Many people ask me - so how is our Proficiency Based Learning (PBL) System Structured?  Well this sounds like a fairly simple question, but in fact, it is a pretty complex one.  In a traditional school environment, the structures are all very familiar to us.  They are familiar because they are essentially the same as what we experienced ourselves growing up (and what our parents experienced, and what our parents parents experienced)!  We know that students enter school based upon their age (Age 5 by Oct. 15 for Kindergarten, Age 6 for first grade, etc. etc. etc.) and that they often have a single classroom teacher who is responsible to teach students all core subject areas through grade 5.   Then they go to Middle School where they may have a small team of teachers that specialize in a particular content area.  Students are still required to take all the core classes (Math, ELA, Science, Social Studies) but have a little more flexibility in their day.  Then its on to high school where students know they have to accumulate have so many credits in each content area in order to graduate from high school.  In this traditional model, teachers know what they are supposed to teach, they have curriculum and textbooks to help guide them in their teaching, and they assess student performance in each class, giving students an overall grade for each content area.  The expectation is that students pass each "class" in order to move on to the next grade.  For example, a student in 6th grade at GMS might get a 85 in ELA, a 72 in Math, a 93 in Science, and a 90 in Social Studies and know that they are moving on to 7th grade the next year (although none of us would be happy with that math grade darn it)!  We knew all of this, but did we really know what students were learning???

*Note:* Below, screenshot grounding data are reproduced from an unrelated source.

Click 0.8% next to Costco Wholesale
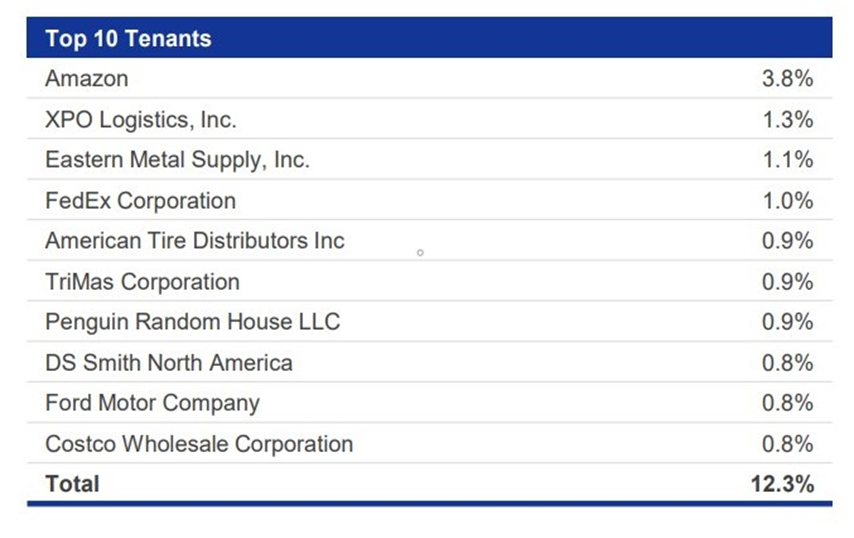The height and width of the screenshot is (538, 854). (x=788, y=444)
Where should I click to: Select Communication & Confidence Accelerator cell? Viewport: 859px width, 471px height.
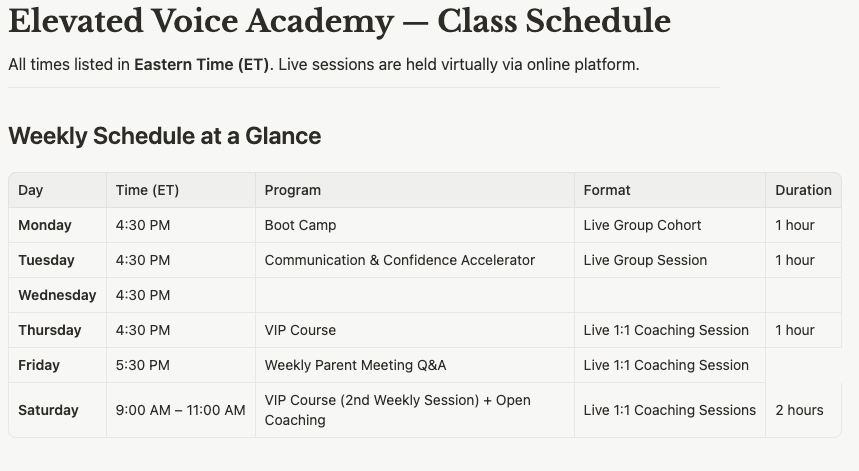coord(415,260)
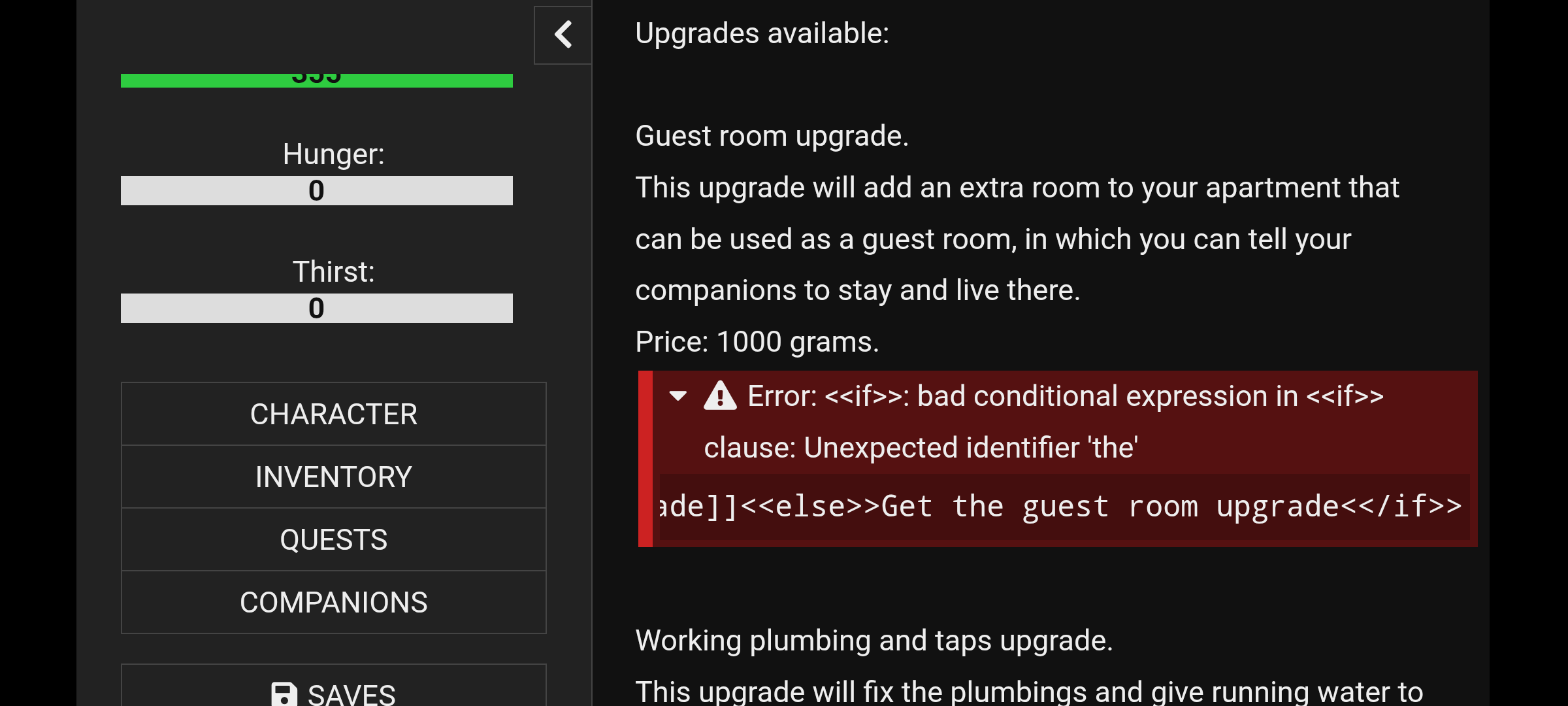The width and height of the screenshot is (1568, 706).
Task: Go to the QUESTS menu
Action: [x=333, y=540]
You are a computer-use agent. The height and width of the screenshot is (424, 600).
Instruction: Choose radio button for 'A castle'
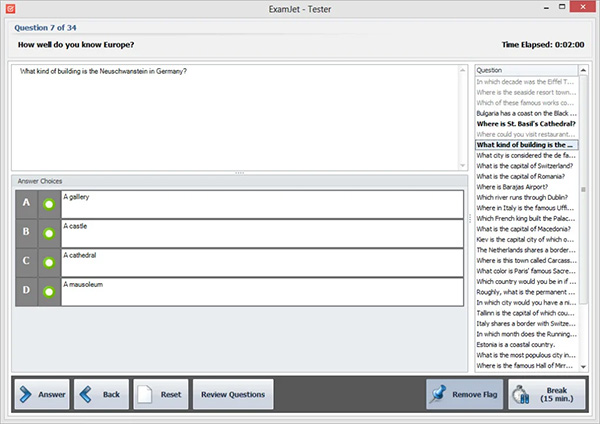point(48,233)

In a PBL system, we are very clear about what students need to be able to do and learn.  Some of the old traditional tenants remain, but there are several significant differences.  For example, in a traditional system, it was the teacher who knew what the curriculum was, and who moved students along through that curriculum.  In a PBL model, we also want students to know what they are learning.  We want students to know what they are learning, why it is important to learn, how we as teachers will know that they have learned it and what comes next in their learning after they have learned it.  This is a core tenant of a PBL model - transparency - and it is there because we want students to become more adept at "driving" their own learning.  We want this because we know that we are preparing students for a very different world out there than what we were prepared for.  In today's world students must know how to think critically, how to set their own goals and how to work hard to achieve them.  The traditional system didn't do a very good job of teaching those skills.  If we stick with the "old" system where the teachers did all the "driving" - well, students in those systems learn more about compliance, they learn that if they just sit in the classroom, participate, and work hard on homework (none of which are bad mind you), they will "pass" the class even though they may not have learned all the essential skills that were supposed to be learned.  Going back to that 72 above in 6th-grade math class.  That student may have been great at basic computation skills, but lacked an understanding of percents and fractions - yet they could still move on to grade 7 because they "passed" the class with an average of 72. This is not what we want in a PBL system, this is not what is best for our children in preparing them for the very different world they now face outside of our schools.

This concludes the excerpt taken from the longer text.